This affable chap likes to take things easy, he’ll spend about sixteen hours a day snoozing away, the rest of the time is just time for resting.
It all comes down to the nutrient poor food this fellow chooses to luncheon on. Wombats are grazers and have such an efficient digestive system they only need to eat about a third of the amount a sheep or similar grass-eater would chow down on, incredibly it will take 14 days for one meal to be fully digested. What’s more they need even less water, about 20% of a sheep’s requirement. This unbelievably slow metabolism is an adaptation to the arid, nutrient-low bush in which he lives, he also uses it as an excuse as to why he just can’t seem to fit into those britches anymore.
After this epic bit of digestion our dawdling chum will poo out a cube of dung… yes really… a cube. Wombat use their dung as a marker of their territory and it’s thought that he makes these rather angular plops so that they don’t roll away. Exactly how the wombat does this incredible bit of bottom crafting even I don’t want to know.

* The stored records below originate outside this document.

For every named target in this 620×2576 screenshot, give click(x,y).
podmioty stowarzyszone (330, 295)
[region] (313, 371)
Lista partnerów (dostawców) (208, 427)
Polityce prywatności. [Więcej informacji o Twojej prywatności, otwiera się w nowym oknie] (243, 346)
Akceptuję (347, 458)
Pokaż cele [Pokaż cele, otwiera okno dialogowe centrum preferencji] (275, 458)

There are three species of wombat; the common, the southern hairy nosed and the incredibly scarce northern hairy nosed… the latter is one of the rarest mammals on the planet only living in a three square kilometre patch of protected land. Sadly the native grasses on which he barely gets a meal are being out-competed by invading species.

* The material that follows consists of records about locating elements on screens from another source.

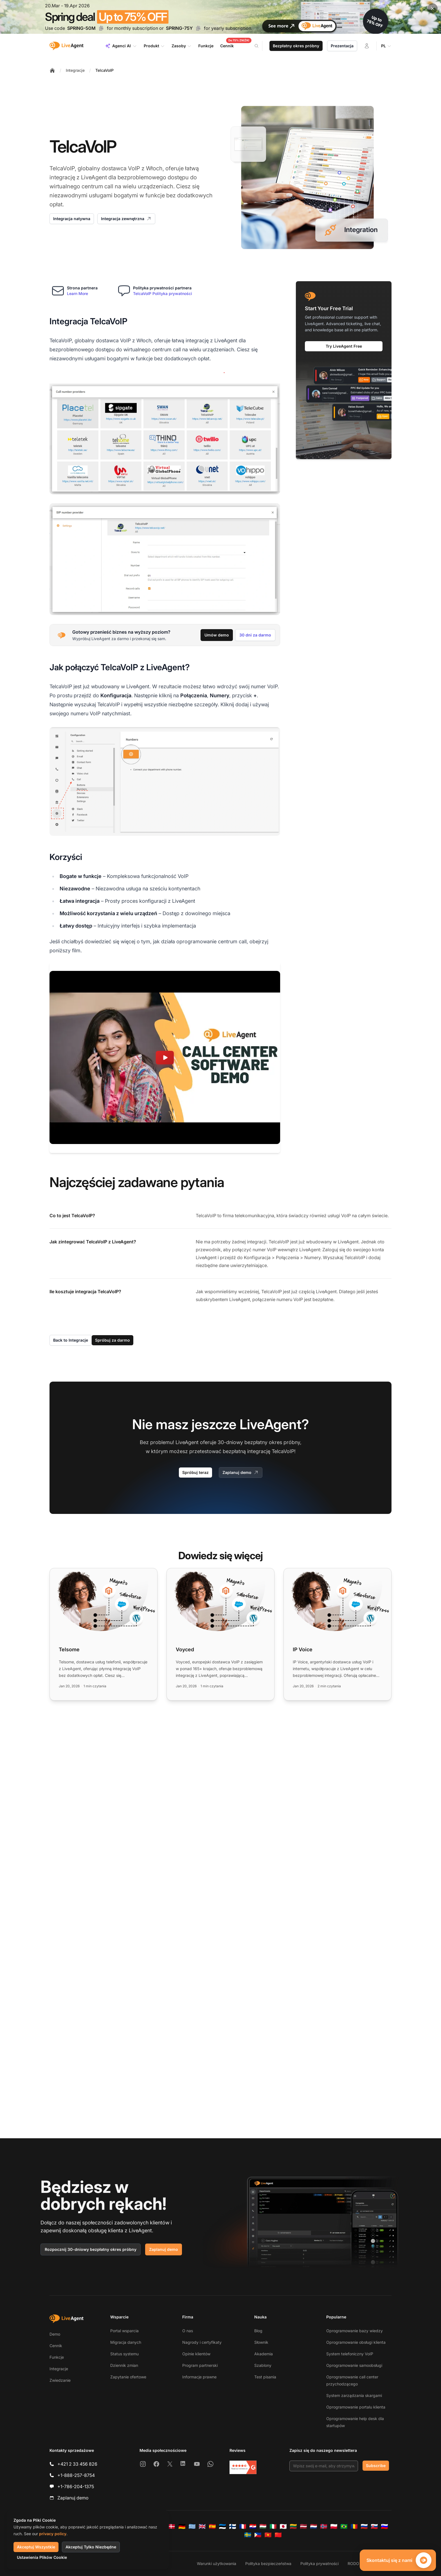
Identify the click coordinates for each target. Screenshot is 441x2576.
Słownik (261, 2342)
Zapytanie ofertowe (128, 2376)
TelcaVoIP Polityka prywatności (162, 293)
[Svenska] (247, 2534)
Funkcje (57, 2357)
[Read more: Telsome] (103, 1634)
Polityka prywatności (319, 2563)
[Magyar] (263, 2526)
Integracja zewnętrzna (126, 219)
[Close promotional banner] (433, 8)
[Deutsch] (182, 2526)
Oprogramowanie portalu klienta (355, 2407)
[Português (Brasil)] (344, 2526)
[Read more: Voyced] (220, 1634)
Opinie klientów (196, 2353)
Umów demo (216, 635)
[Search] (260, 46)
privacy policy (52, 2533)
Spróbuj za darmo (112, 1340)
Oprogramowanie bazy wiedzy (354, 2330)
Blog (258, 2330)
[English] (202, 2526)
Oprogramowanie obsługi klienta (356, 2342)
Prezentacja (342, 45)
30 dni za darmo (255, 635)
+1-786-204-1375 (75, 2486)
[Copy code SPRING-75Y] (198, 28)
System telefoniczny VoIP (349, 2353)
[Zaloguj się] (367, 46)
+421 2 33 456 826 (77, 2464)
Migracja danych (125, 2342)
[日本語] (283, 2526)
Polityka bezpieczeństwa (268, 2563)
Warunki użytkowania (216, 2563)
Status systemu (124, 2353)
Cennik (56, 2345)
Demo (55, 2334)
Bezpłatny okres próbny (296, 45)
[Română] (354, 2526)
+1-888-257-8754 (76, 2475)
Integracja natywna (71, 218)
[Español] (212, 2526)
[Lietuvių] (293, 2526)
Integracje (75, 70)
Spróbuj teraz (195, 1472)
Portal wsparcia (124, 2330)
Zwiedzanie (60, 2380)
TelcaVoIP (104, 70)
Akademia (263, 2353)
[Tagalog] (258, 2534)
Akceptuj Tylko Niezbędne (91, 2546)
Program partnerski (200, 2365)
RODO (353, 2563)
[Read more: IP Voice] (337, 1634)
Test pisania (265, 2376)
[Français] (242, 2526)
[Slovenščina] (384, 2526)
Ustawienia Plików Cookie (42, 2557)
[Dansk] (171, 2526)
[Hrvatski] (252, 2526)
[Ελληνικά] (192, 2526)
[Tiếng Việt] (268, 2534)
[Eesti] (222, 2526)
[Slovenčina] (374, 2526)
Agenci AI (121, 46)
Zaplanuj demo (240, 1472)
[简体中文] (278, 2534)
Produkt (154, 45)
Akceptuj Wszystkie (36, 2546)
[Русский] (364, 2526)
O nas (187, 2330)
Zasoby (182, 45)
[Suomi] (232, 2526)
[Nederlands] (313, 2526)
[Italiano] (273, 2526)
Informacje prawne (199, 2376)
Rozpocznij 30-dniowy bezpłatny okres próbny (90, 2249)
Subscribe (376, 2465)
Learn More (77, 293)
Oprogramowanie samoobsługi (354, 2365)
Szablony (262, 2365)
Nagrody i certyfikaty (202, 2342)
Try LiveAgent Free (344, 346)
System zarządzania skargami (354, 2395)
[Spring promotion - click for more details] (220, 17)
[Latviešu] (303, 2526)
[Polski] (333, 2526)
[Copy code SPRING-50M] (101, 28)
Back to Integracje (70, 1340)
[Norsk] (323, 2526)
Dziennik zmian (124, 2365)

One last thing about this smasher his bum is tough as an old boot. If a wombat comes across a predator such as a dingo, he skedaddles to his nearest burrow. Indeed he can be there in a jiffy as he really can motor. Once the wombat is in his burrow he is really rather fine and dandy. He blocks the end with his cartilaginous derriere as any predator will have difficulty getting a purchase on his rock-hard bot. Huzzah!